ORs indicated that increased AST was more likely with T-DM1 than with other treatments, and was least likely with capecitabine. The SUCRA rankings were: (1) capecitabine, (2) lapatinib plus capecitabine, (3) neratinib, (4) trastuzumab plus capecitabine, and (5) T-DM1. The risk of increased ALT with T-DM1 was higher than with trastuzumab plus capecitabine, lapatinib plus capecitabine, or capecitabine.
Effect size could not be quantified for mucosal inflammation. T-DM1 was consistently better than the comparators, but no mucosal inflammation events were reported in one of the cohorts in study EGF100151; removal of this study disconnected the network, preventing further analysis. Similarly, the absence of events in one arm of study GBG 26 prevented further analysis of thrombocytopenia; T-DM1 was consistently worse than the comparators but this could not be quantified, even when GBG 26 was removed from the network.
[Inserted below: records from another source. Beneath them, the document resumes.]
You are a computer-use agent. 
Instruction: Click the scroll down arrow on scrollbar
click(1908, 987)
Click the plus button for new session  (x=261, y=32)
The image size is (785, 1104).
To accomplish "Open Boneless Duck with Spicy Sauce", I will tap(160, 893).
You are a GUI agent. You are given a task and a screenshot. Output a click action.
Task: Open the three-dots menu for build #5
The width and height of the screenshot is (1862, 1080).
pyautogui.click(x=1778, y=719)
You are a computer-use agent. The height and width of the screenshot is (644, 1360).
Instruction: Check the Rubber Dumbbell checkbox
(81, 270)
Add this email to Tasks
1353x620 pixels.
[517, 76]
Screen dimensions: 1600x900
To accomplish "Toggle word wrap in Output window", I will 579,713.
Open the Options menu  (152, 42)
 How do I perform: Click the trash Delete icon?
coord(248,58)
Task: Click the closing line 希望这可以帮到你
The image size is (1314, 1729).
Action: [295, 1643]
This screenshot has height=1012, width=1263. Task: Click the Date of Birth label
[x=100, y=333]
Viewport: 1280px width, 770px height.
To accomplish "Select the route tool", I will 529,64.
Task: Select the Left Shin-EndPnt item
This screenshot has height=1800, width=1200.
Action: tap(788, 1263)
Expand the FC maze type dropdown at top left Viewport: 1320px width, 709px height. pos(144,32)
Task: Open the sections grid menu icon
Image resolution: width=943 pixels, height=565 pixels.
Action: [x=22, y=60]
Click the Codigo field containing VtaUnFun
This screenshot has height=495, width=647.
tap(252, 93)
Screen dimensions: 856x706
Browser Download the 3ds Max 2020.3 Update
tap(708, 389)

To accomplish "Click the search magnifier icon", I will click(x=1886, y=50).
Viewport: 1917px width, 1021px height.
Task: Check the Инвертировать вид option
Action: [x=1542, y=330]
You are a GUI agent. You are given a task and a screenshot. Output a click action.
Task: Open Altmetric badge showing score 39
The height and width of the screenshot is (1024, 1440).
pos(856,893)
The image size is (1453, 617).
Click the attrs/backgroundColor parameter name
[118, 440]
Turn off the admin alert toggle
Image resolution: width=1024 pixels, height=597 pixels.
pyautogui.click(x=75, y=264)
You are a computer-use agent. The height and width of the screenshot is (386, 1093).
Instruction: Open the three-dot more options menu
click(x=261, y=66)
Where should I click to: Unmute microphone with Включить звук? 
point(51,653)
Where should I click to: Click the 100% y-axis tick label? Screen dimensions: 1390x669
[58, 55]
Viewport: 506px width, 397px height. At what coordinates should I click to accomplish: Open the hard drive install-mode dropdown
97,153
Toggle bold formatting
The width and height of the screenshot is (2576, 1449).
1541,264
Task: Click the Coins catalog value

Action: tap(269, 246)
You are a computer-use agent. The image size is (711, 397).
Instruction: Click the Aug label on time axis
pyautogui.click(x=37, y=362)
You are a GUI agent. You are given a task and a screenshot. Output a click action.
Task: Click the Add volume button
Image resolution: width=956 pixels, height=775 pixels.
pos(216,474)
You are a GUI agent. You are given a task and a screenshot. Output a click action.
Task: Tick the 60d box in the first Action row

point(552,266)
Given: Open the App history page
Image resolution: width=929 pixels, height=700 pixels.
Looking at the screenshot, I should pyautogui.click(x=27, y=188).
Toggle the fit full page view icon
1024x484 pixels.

T-DM1 was also consistently worse than comparators in terms of anemia events. The absence of such AEs in one arm of GBG 26 afforded the possibility to re-analyze with that study excluded; OR estimates for T-DM1 are shown in Online Resource 7. Finally, no effect size could be estimated for PPE, owing to PPE being a rare event in EMILIA, thereby preventing estimation of an OR.